Weep no more, nor sigh, nor groan;

Sorrow calls no time that’s gone;

Violets plucked the sweetest rain

Makes not fresh nor grow again.

The next day one of the most obstinately contested battles of the campaign was fought on the slopes of Lansdown, and Norton, who with all his faults was an excellent soldier, had no time to think of past regrets or of private enmities. Again and again the Parliamentary troops charged down the hill, but Hopton’s Cornishmen with their deadly pikes pressed bravely on. The slaughter on both sides was terrible, the Royalists alone leaving fourteen hundred dead and wounded on the field, and Waller’s army, forced at length from their position on the brow of the hill by superior numbers, had to retire along the ridge to Bath about midnight.

The city was saved, for Hopton’s army was in no condition to attack it, and the noble-hearted Royalist General was full of sadness when, on the return of daylight, he visited the battlefield.
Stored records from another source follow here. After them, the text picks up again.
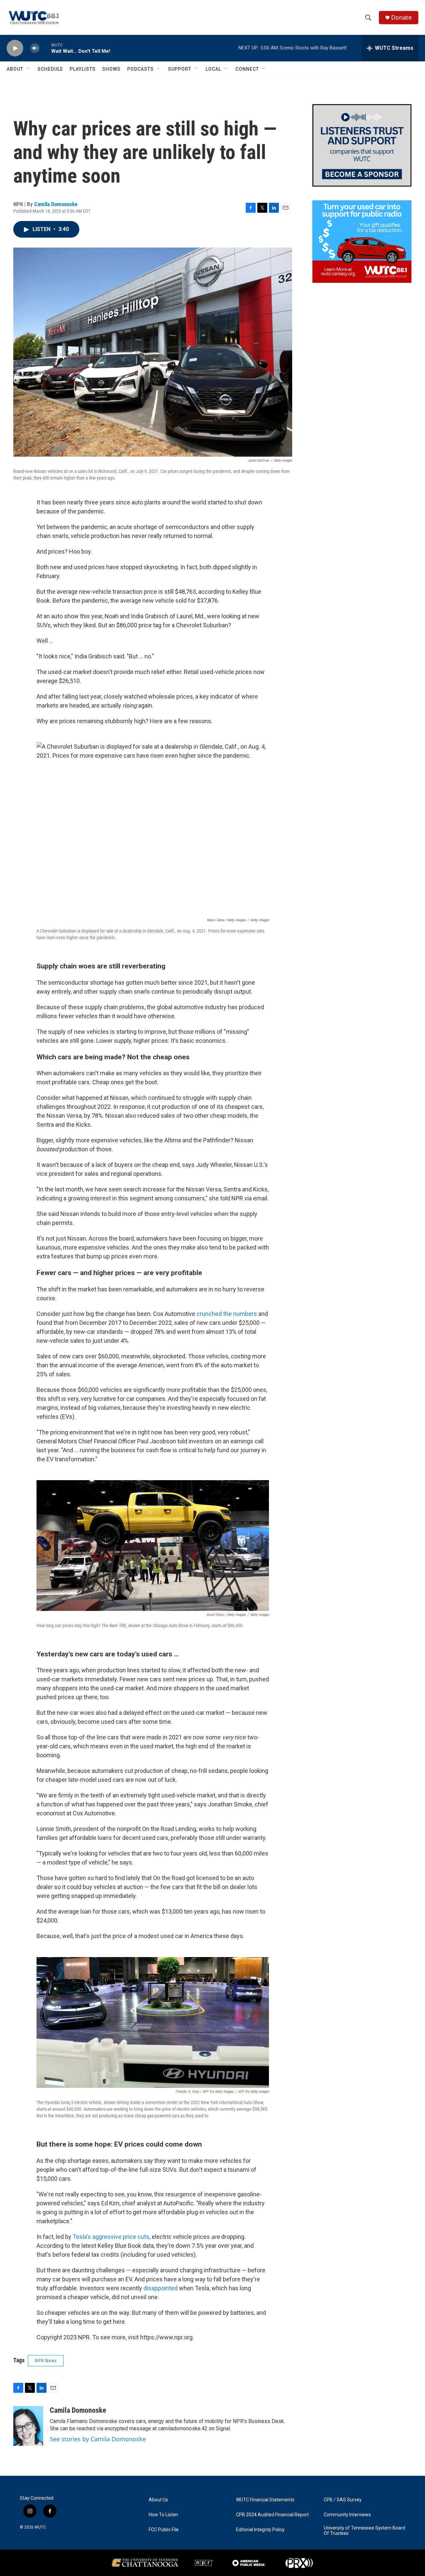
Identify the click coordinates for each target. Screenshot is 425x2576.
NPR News (46, 2360)
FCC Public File (164, 2529)
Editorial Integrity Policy (260, 2529)
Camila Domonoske (55, 204)
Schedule (50, 69)
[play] (15, 48)
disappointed (161, 2288)
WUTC (40, 2527)
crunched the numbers (227, 1313)
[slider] (45, 47)
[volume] (35, 48)
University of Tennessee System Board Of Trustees (364, 2531)
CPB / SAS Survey (343, 2499)
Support (179, 69)
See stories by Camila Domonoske (98, 2439)
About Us (158, 2499)
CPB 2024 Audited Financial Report (272, 2514)
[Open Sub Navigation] (28, 69)
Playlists (83, 69)
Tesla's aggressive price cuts (110, 2236)
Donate (401, 17)
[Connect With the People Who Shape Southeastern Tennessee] (361, 145)
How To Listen (163, 2514)
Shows (111, 69)
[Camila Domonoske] (28, 2426)
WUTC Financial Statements (265, 2499)
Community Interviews (347, 2514)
He had himself been slightly wounded, but by sunrise he was in the saddle again, giving directions as to the relief of the injured, and by his kindly words bringing comfort to many of the poor fellows who had lain in torture on the hillside all through the night.

While he was thus occupied, Captain Nevill, the officer in attendance on him, drew his attention to a trumpeter from the Parliamentary army, accompanied by one of Waller’s officers. As the latter dismounted and came forward, Sir Ralph, scanning his face, saw that it was none other than Gabriel Harford, who, since Captain Heyworth had been left on the battle-field either dead or wounded, was acting as Waller’s galloper. He had come with a request from the Parliamentary General for a day’s truce in order to succour the wounded and bury the dead.
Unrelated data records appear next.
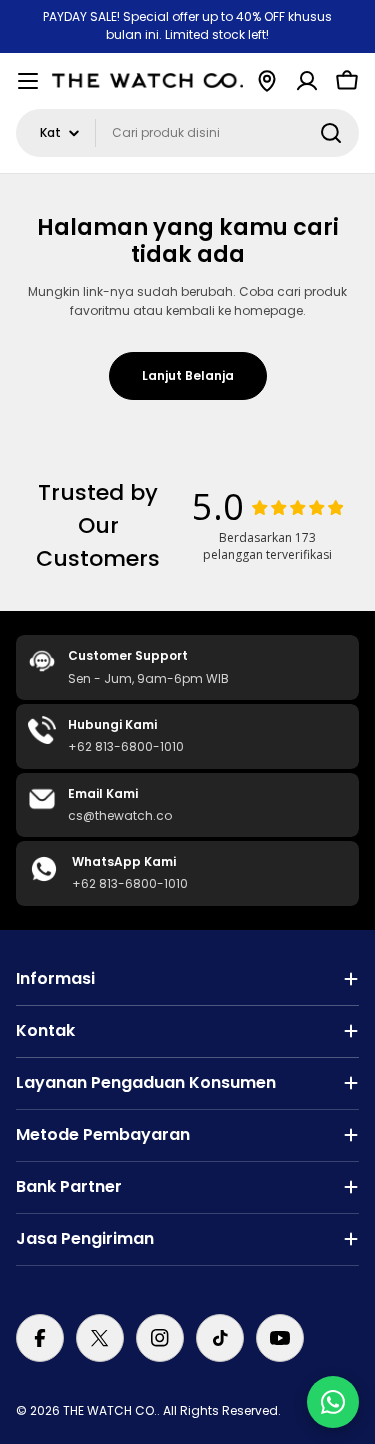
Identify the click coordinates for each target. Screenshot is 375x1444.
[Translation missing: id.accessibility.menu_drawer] (28, 81)
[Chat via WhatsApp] (333, 1402)
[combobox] (187, 133)
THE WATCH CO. (110, 1410)
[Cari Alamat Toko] (267, 81)
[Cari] (331, 133)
“’Tis needed indeed by us as well as by you,” said Hopton; and his words were spoken to that awful accompaniment of groans and piteous cries for water which Gabriel could so well recall after the battle of Edgehill.

“Sir William Waller bade me also ask if any surgeon from Bath should be sent to the aid of Sir Bevil Granville,” he said, watching the General’s face with interest.

“The offer does credit to his humanity. Sir Bevil was Carried to Cold Ashton Vicarage,” replied Sir Ralph; “but he was dying last night, I think by now he is past surgeon’s aid.”